Education may be one of the biggest things to change with augmented reality. With AR, students can be transported virtually anywhere. Instead of reading about the Mayan ruins, they will be able to virtually walk through them creating an experience that is every bit as educational as it is exciting.
Instead of viewing images and diagrams of the human skeleton, students will be able to interact with an AR version and see how the bones fit together and move.
As more studies are done and the technology becomes easily accessible, we will see AR in utilized in most classrooms.
The use of AR in operating room will be invaluable for surgeons when it comes to accuracy and preventing life threatening mistakes. Surgeons will be able to see where bones, veins, and muscles are under the skin without having to make an incision.

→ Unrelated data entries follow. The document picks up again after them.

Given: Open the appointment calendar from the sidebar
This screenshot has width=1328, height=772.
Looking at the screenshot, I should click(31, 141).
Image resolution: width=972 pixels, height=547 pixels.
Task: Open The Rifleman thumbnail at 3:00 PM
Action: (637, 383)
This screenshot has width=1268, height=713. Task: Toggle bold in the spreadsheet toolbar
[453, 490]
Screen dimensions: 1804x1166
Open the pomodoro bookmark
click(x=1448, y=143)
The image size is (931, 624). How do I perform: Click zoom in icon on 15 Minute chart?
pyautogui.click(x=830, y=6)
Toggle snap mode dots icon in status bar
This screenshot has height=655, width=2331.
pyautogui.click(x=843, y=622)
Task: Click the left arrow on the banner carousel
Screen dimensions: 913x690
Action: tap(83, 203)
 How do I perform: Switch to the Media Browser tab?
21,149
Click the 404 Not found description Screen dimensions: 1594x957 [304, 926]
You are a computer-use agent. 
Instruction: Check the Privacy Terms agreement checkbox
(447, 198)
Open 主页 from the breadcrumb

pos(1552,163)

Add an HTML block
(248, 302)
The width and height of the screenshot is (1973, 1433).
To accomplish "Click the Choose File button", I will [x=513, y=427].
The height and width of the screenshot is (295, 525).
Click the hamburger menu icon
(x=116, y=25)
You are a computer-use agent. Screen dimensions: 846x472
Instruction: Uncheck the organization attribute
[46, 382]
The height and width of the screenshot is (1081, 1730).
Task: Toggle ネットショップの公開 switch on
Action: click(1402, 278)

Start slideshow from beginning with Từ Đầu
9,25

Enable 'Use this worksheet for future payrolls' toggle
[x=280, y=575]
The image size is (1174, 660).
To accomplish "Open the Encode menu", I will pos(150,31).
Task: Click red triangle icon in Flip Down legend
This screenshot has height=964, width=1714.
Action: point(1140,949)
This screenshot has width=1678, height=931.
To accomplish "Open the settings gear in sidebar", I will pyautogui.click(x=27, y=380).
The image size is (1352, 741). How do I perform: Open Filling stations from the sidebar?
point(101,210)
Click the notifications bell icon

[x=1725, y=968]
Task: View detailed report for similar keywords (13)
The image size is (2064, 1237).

Doctors at the Imperial College London have already been using Microsoft’s Hololens to assist them in performing reconstructive surgery and their success will lead to the use of AR in every major hospital in the future.
“You look at the leg and essentially see inside of it. You see the bones, the course of the blood vessels, and can identify exactly where the targets are located.”
Dr. Philip Pratt, Medical Research Fellow at Imperial College
To answer the question if augmented reality is the future, I’d say the statistics tell us everything. The possibilities are truly endless and as research, development and use of this powerful technology continues to grow, it will become — without question — a necessity in our daily lives.